- _PROBLEM REQUIREMENTS_
Convert the entries below, from their first line through the line containing "Looking at the screenshot, I should pyautogui.click(x=10, y=74).", into a Markdown table with the columns No. and Text. Give each line its own numbered row and leave out blank lines.

- _EXTRACTED ENTRIES_
:::::
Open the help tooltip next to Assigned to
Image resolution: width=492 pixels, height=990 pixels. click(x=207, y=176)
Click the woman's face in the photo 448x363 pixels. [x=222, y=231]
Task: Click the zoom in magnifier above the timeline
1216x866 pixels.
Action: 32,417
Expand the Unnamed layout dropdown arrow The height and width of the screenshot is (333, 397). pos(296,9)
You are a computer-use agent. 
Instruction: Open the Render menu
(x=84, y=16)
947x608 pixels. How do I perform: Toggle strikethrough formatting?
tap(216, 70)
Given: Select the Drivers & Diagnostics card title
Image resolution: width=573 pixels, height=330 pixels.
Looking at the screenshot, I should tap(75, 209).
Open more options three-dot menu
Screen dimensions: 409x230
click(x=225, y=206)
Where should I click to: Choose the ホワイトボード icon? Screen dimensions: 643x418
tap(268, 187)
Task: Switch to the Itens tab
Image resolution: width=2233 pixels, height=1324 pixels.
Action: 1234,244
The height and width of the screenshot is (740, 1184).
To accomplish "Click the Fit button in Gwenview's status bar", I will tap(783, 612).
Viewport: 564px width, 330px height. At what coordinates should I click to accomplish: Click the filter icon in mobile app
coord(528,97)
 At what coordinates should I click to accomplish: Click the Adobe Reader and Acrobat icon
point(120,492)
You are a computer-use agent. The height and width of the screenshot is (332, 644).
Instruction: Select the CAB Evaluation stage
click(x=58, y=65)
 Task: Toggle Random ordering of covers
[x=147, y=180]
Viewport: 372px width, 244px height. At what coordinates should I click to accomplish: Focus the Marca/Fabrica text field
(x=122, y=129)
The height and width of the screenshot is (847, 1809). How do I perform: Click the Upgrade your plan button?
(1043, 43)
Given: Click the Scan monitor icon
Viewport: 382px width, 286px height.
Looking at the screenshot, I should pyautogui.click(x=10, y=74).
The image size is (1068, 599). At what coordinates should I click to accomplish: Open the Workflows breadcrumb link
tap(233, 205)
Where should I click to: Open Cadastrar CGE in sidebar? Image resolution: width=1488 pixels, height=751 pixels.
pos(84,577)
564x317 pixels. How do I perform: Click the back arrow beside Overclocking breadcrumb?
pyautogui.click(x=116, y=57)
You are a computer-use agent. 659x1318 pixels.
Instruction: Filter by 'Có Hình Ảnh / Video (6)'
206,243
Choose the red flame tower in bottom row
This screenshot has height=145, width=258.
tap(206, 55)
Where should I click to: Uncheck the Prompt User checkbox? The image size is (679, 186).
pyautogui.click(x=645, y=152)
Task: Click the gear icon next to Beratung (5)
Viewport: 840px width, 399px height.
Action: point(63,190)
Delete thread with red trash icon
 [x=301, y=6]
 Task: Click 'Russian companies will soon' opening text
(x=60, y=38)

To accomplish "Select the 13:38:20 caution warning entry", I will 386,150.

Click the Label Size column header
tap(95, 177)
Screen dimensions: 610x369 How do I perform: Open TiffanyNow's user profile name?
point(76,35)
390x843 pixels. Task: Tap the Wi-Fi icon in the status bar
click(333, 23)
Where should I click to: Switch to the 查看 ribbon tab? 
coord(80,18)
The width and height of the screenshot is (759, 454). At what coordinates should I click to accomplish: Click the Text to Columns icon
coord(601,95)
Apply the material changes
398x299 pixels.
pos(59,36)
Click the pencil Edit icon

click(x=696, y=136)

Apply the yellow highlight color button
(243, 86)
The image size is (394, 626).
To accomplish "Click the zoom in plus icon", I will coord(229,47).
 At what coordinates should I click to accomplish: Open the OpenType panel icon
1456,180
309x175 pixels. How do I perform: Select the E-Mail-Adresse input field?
:::::
- _RESULT_
| No. | Text |
|---|---|
| 1 | Open the help tooltip next to Assigned to |
| 2 | Image resolution: width=492 pixels, height=990 pixels. click(x=207, y=176) |
| 3 | Click the woman's face in the photo 448x363 pixels. [x=222, y=231] |
| 4 | Task: Click the zoom in magnifier above the timeline |
| 5 | 1216x866 pixels. |
| 6 | Action: 32,417 |
| 7 | Expand the Unnamed layout dropdown arrow The height and width of the screenshot is (333, 397). pos(296,9) |
| 8 | You are a computer-use agent.  |
| 9 | Instruction: Open the Render menu |
| 10 | (x=84, y=16) |
| 11 | 947x608 pixels. How do I perform: Toggle strikethrough formatting? |
| 12 | tap(216, 70) |
| 13 | Given: Select the Drivers & Diagnostics card title |
| 14 | Image resolution: width=573 pixels, height=330 pixels. |
| 15 | Looking at the screenshot, I should tap(75, 209). |
| 16 | Open more options three-dot menu |
| 17 | Screen dimensions: 409x230 |
| 18 | click(x=225, y=206) |
| 19 | Where should I click to: Choose the ホワイトボード icon? Screen dimensions: 643x418 |
| 20 | tap(268, 187) |
| 21 | Task: Switch to the Itens tab |
| 22 | Image resolution: width=2233 pixels, height=1324 pixels. |
| 23 | Action: 1234,244 |
| 24 | The height and width of the screenshot is (740, 1184). |
| 25 | To accomplish "Click the Fit button in Gwenview's status bar", I will tap(783, 612). |
| 26 | Viewport: 564px width, 330px height. At what coordinates should I click to accomplish: Click the filter icon in mobile app |
| 27 | coord(528,97) |
| 28 |  At what coordinates should I click to accomplish: Click the Adobe Reader and Acrobat icon |
| 29 | point(120,492) |
| 30 | You are a computer-use agent. The height and width of the screenshot is (332, 644). |
| 31 | Instruction: Select the CAB Evaluation stage |
| 32 | click(x=58, y=65) |
| 33 |  Task: Toggle Random ordering of covers |
| 34 | [x=147, y=180] |
| 35 | Viewport: 372px width, 244px height. At what coordinates should I click to accomplish: Focus the Marca/Fabrica text field |
| 36 | (x=122, y=129) |
| 37 | The height and width of the screenshot is (847, 1809). How do I perform: Click the Upgrade your plan button? |
| 38 | (1043, 43) |
| 39 | Given: Click the Scan monitor icon |
| 40 | Viewport: 382px width, 286px height. |
| 41 | Looking at the screenshot, I should pyautogui.click(x=10, y=74). |